Since I had left my career in the automotive industry in May of last year, things had going pretty well. I left so that I would be able to be home with my kids and work toward my teacher certification. That is until I went off my path.
In January, I went down a path of shortcuts. I will not go into details, but basically, I stopped working toward my goal of becoming a teacher and started working toward a goal of making money as fast as I could. But life doesn't work that way. There are no shortcuts. No fast ways of doing something. You need to work hard and be persistent.
My original goal was to find a part time job to earn the money to cash flow my teacher certification and get us into a house. Instead of finding a traditional part time job, I decided to try something where I could work from home. But the amount of work and money that I had to put into it, did not result in any money coming in. We started to get behind on our bills. Stress and anxiety became the norm and it became clear I had made a mistake.
I have spent the past month in a severe depression filled with anxiety. I have contemplated returning to work full time. Full of doubt and scared of spiraling out of control, I sought help from a friend. She has helped me get through the rough points and guided me to have faith. I ended up praying a lot to God to show me where I had gone wrong.
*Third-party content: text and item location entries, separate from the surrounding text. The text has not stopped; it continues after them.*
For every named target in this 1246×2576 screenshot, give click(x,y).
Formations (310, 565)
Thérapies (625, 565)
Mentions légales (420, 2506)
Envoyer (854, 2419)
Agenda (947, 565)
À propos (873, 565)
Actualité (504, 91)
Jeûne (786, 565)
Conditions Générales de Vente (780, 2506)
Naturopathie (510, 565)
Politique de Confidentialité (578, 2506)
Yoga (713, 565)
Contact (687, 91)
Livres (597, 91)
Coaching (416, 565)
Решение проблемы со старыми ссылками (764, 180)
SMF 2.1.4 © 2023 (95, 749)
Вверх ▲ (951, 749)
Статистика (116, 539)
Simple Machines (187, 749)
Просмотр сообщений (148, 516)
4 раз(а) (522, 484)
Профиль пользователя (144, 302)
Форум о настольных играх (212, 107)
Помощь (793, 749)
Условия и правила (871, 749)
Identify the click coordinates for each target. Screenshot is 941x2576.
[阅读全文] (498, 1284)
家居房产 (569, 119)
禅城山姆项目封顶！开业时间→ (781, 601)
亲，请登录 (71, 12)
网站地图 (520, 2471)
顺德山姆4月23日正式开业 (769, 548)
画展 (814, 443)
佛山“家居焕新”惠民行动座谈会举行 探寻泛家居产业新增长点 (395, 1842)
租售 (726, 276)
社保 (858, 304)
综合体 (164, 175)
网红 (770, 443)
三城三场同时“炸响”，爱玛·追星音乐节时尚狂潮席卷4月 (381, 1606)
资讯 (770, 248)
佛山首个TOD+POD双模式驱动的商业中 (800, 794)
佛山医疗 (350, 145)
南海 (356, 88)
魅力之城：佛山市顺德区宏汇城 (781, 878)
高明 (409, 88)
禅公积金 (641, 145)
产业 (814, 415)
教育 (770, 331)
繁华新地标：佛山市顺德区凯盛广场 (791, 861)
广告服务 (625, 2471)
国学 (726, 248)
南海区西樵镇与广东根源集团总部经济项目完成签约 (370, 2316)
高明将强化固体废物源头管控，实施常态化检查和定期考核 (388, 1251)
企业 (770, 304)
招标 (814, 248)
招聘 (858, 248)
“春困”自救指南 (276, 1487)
What resulted was me having a dream that was very vivid. It showed me going back to work full time, back in the automotive industry. In the dream I was at work and I kept running around the cubicles crying and looking for my daughter. Every time I came up on a sign of her, she would disappear again. It was horrible! There was no way I could go back to that way of life.
I woke up and there was a voice in my head that said, "What was your goal that you have forgotten? That is what you need to go back to." It was like that light bulb moment I have been searching for the past month. My goal when I left work was to get a part time job and go back to school and get my teaching degree. My goal got lost along the way.
Becoming a teacher will fulfill my lifelong dream. Just ask my family, for as long as I can remember, that is what I wanted to be. Teaching, beyond fulfilling my dream, will allow me to have summers and holidays off with my girls. I will have the fulfillment of working and giving to people. It will not be easy. It will not make me a millionaire. There is no fast way to make money, it takes hard work, diligence and perseverance.
I will be getting a part time job as soon as possible. I will continue with our family business we have been working on opening (to allow us to participate in our hobby). I will go back to school as soon as I possibly can. I will use this as a lesson to make sure I stay on the right path.
So here I go, back on track to accomplish what it was that I set out to do, so very long ago.